C’est la fin d’un orage, et pour en détourner les dernières menaces, les enfans dans l’école chantent un cantique. Sous l’œil indulgent de Prudence repasse une petite paysanne, aguichée par un beau pastour. Puis c’est le retour du curé, la sortie de l’école et l’histoire, contée par le vieux prêtre aux petits enfans, de saint François d’Assise haranguant les oiseaux. Tout cela, redit ainsi, n’est rien ; en musique tout cela est charmant. — Soit ; mais comment tout cela est-il fait, demanderont les gens d’esprit exact, les amateurs d’étiquettes et de catégories. — Eh bien ! cela est fait de petites mélodies brèves, mais formelles, de rythmes choisis, d’harmonies élégantes sans recherche et sobres sans indigence ; de modulations naturelles, je ne dis pas banales, et qui varient la tonalité, mais ne la détruisent jamais.
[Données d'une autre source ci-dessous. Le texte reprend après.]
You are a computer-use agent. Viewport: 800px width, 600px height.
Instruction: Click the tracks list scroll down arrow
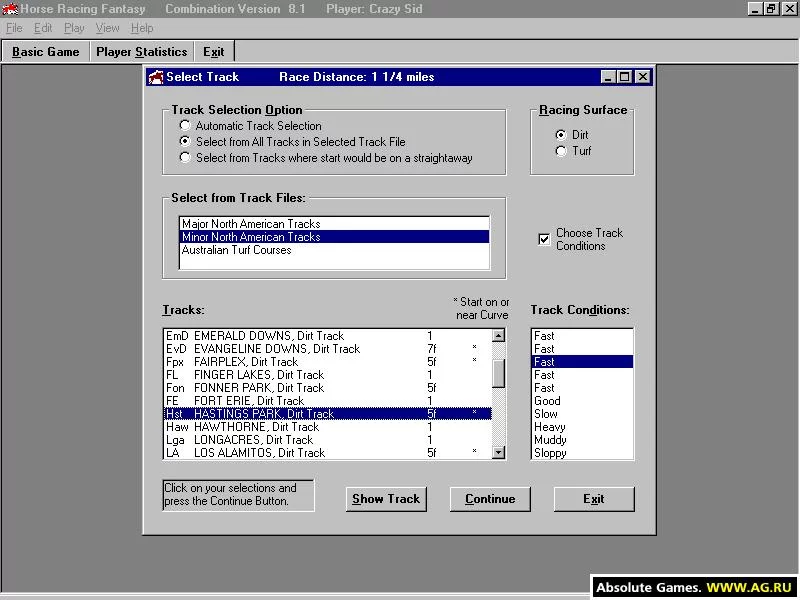tap(498, 452)
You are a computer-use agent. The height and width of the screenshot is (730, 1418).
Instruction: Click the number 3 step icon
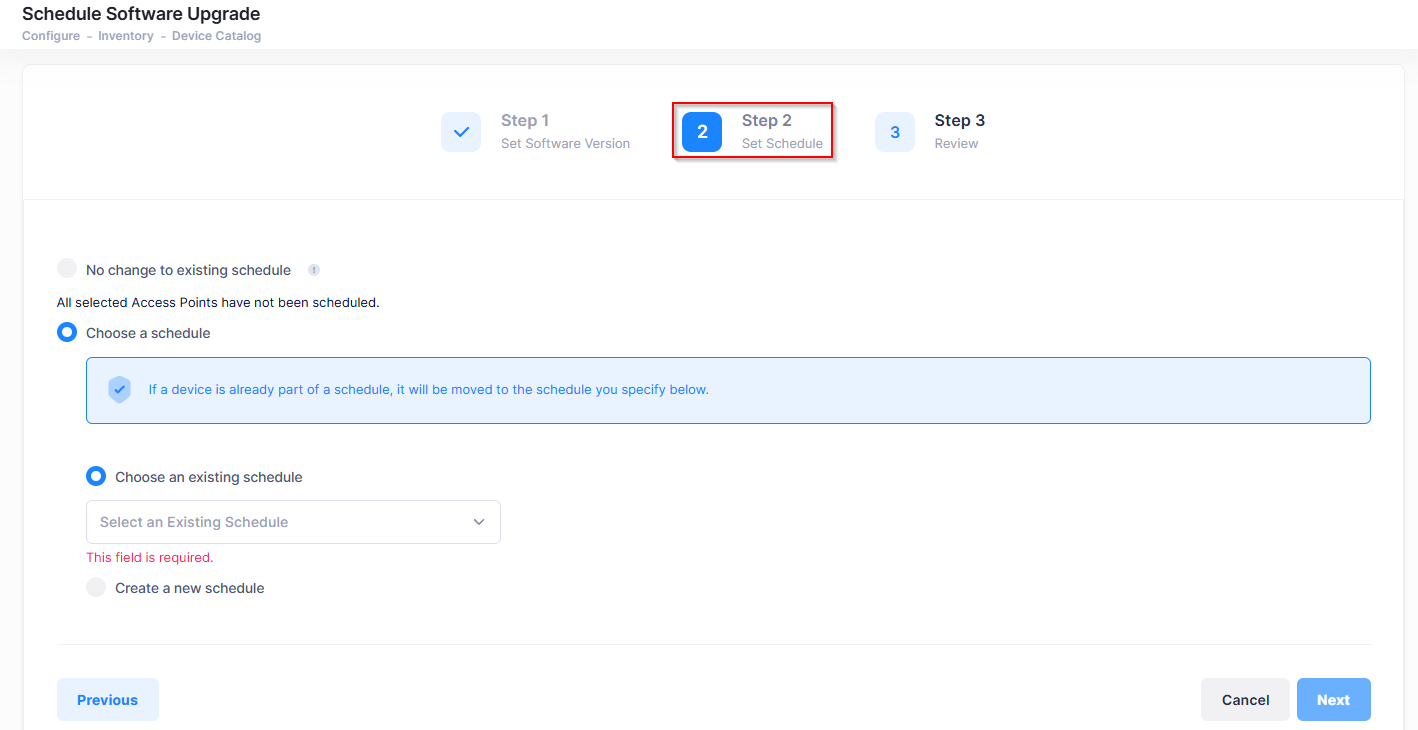tap(895, 132)
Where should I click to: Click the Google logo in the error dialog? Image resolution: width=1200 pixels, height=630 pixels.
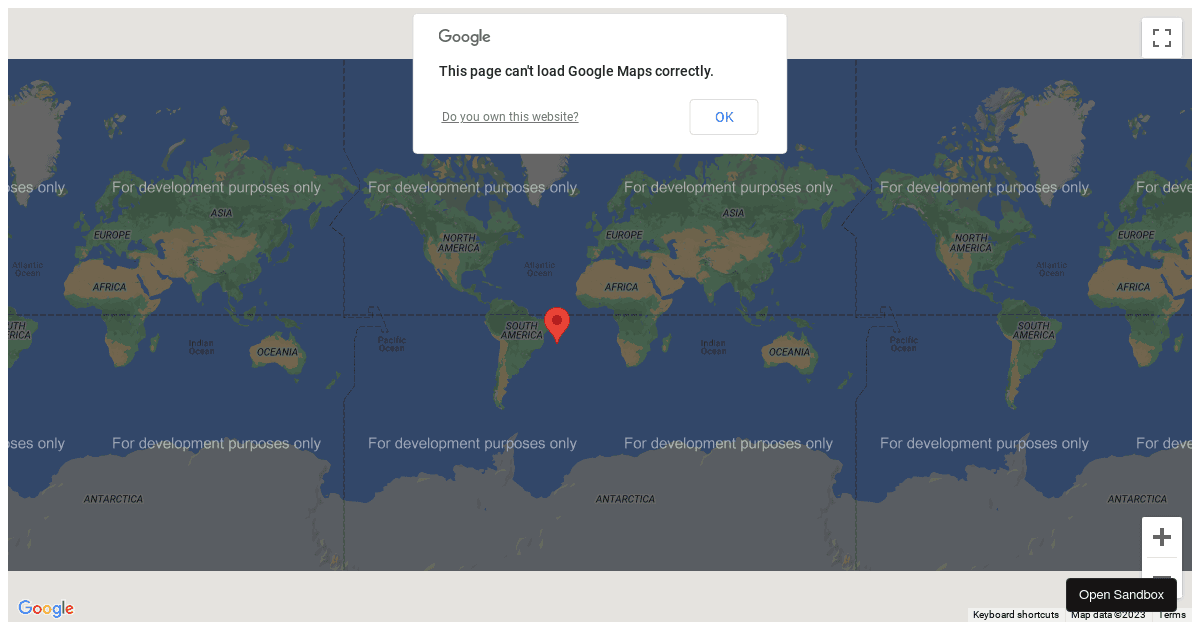tap(464, 36)
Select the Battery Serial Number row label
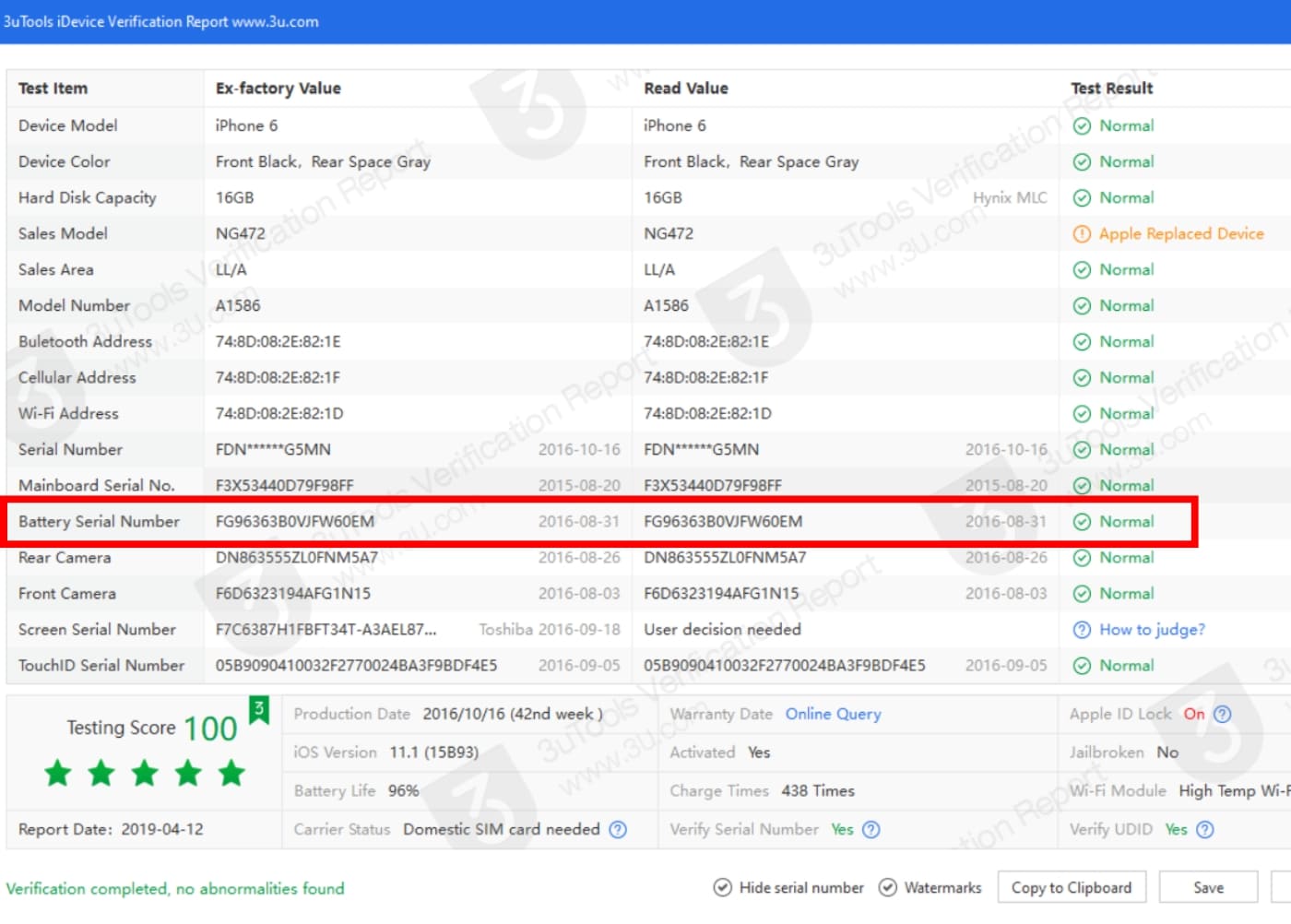Image resolution: width=1291 pixels, height=924 pixels. point(99,522)
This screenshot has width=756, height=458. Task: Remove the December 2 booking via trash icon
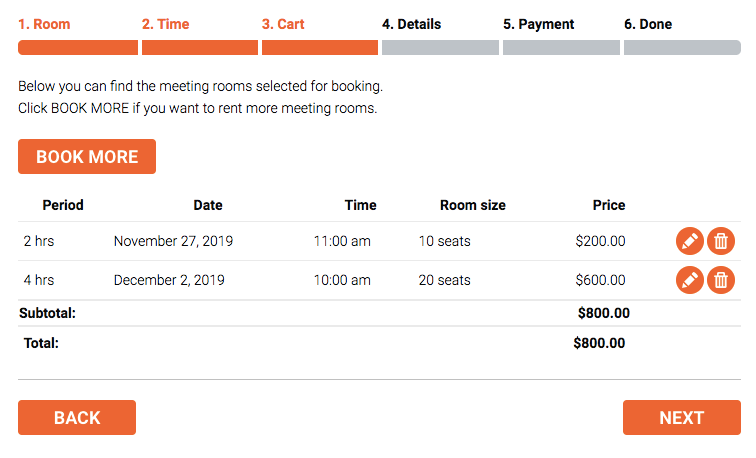(x=721, y=280)
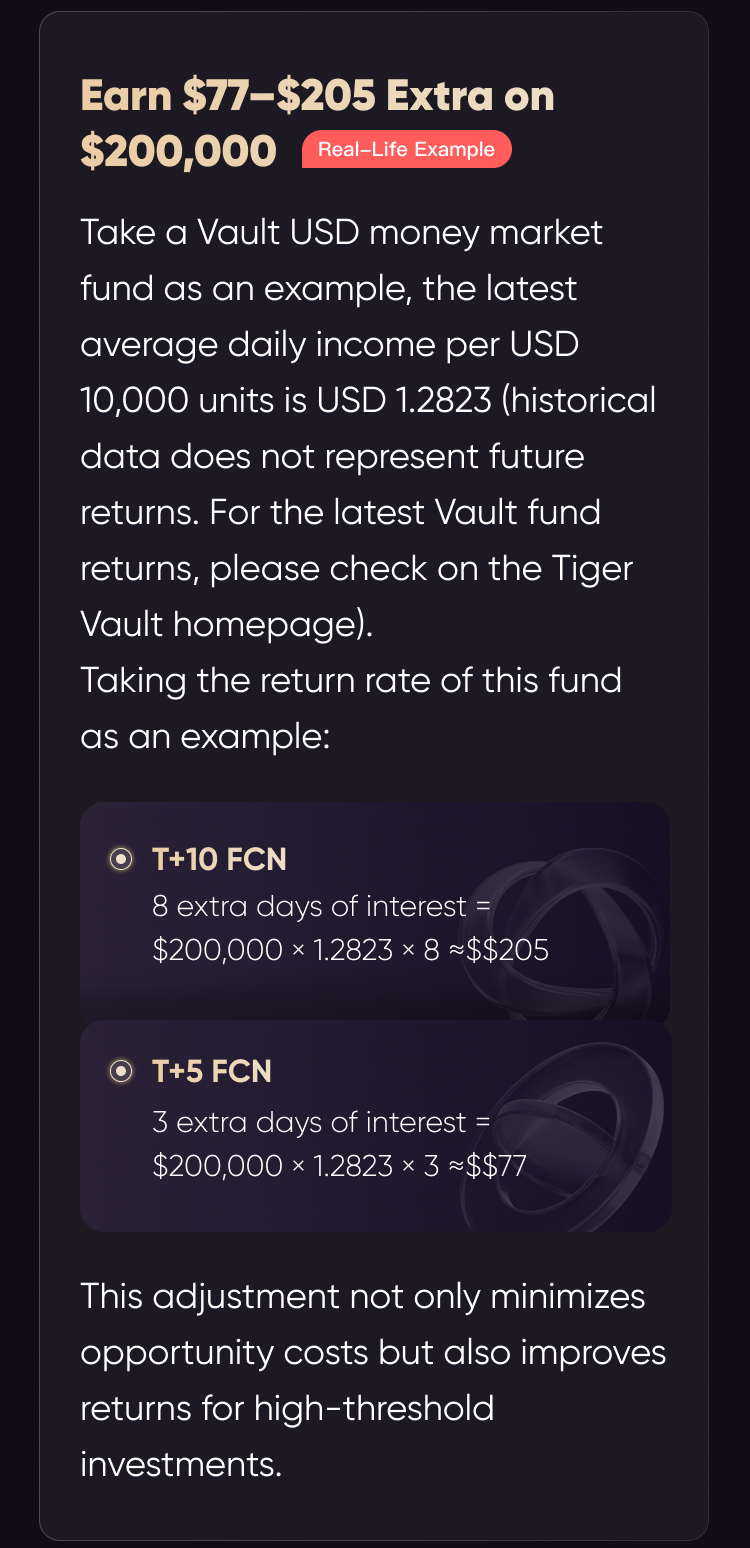
Task: Click the T+10 FCN heading
Action: 219,859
Cela enfin est écrit par un excellent musicien de France, dans le plus joli parler de chez nous. Oui, le parler, car cette musique parle aussi clairement qu’elle chante ; elle met chaque mot en lumière et donne au dialogue un tour facile, un air vivant. « Avec simplicité ; sans rigueur », porte constamment la partition. On y aurait pu graver aussi : « Avec dignité » ; une fois ou deux même : « Avec grandeur » ; car dans la courte et cordiale action de grâces du bon curé revoyant son village épargné par la foudre, dans le récit de la légende franciscaine, j’ai surpris une note discrète, mais émue et profonde, que dans les œuvres plus austères de M. Dubois, fût-ce les Sept Paroles, j’avais inutilement cherchée. Je l’aime, ce récit à la fois coulant et soutenu, dont jamais le fil léger ne se brise ou ne se noue. Au point de vue mélodique, au point de vue tonal, il est un et cependant il est divers. Hors le début et la fin, qui se répondent et l’encadrent, il ne contient pas deux mesures pareilles, encore moins deux mesures disparates. Toute cadence y est aisée, toute modulation limpide, et la justesse du rapport entre l’orchestre et la voix donne une grâce dernière à ce parfait petit tableau.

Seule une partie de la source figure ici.